(WHAT TO PRODUCE): Reproduce the records from the beginning through the line containing "tap(45, 270)", replacing "ruler tool" with "measuring tool" and leaving everything else unchanged.

(RECORDS PROVIDED):
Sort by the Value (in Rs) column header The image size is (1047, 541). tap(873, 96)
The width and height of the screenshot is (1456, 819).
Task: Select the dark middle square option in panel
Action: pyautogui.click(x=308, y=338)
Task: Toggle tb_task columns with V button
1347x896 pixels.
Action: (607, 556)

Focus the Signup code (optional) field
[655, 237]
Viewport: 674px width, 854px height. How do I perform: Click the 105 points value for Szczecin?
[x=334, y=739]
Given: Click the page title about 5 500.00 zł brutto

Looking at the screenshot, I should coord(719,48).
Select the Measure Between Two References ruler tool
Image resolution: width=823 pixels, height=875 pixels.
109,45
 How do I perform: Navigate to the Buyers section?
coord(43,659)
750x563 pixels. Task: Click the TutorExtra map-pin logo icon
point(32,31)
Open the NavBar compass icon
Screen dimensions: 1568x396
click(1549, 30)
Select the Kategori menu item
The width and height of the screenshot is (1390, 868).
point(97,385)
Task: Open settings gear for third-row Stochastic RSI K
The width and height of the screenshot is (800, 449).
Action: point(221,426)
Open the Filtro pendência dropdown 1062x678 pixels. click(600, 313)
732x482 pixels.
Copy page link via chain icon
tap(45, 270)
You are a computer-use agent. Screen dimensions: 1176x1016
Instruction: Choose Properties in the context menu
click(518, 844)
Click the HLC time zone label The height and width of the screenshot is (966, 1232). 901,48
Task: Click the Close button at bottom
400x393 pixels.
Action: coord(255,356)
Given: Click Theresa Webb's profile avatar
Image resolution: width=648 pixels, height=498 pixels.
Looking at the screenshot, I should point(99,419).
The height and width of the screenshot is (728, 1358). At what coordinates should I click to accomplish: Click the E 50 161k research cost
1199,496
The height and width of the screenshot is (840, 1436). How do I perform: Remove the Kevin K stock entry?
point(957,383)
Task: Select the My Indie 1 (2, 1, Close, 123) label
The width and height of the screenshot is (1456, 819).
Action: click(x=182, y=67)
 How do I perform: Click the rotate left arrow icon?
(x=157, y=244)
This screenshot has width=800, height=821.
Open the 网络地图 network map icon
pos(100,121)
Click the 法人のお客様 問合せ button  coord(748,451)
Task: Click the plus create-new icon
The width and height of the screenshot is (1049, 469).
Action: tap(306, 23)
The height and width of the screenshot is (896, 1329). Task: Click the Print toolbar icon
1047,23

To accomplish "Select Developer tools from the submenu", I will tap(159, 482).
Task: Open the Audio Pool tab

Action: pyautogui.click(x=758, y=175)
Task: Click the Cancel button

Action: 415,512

(FINAL RESULT):
Sort by the Value (in Rs) column header The image size is (1047, 541). tap(873, 96)
The width and height of the screenshot is (1456, 819).
Task: Select the dark middle square option in panel
Action: pyautogui.click(x=308, y=338)
Task: Toggle tb_task columns with V button
1347x896 pixels.
Action: (607, 556)

Focus the Signup code (optional) field
[655, 237]
Viewport: 674px width, 854px height. How do I perform: Click the 105 points value for Szczecin?
[x=334, y=739]
Given: Click the page title about 5 500.00 zł brutto

Looking at the screenshot, I should coord(719,48).
Select the Measure Between Two References measuring tool
Image resolution: width=823 pixels, height=875 pixels.
109,45
 How do I perform: Navigate to the Buyers section?
coord(43,659)
750x563 pixels. Task: Click the TutorExtra map-pin logo icon
point(32,31)
Open the NavBar compass icon
Screen dimensions: 1568x396
click(1549, 30)
Select the Kategori menu item
The width and height of the screenshot is (1390, 868).
point(97,385)
Task: Open settings gear for third-row Stochastic RSI K
The width and height of the screenshot is (800, 449).
Action: point(221,426)
Open the Filtro pendência dropdown 1062x678 pixels. click(600, 313)
732x482 pixels.
Copy page link via chain icon
tap(45, 270)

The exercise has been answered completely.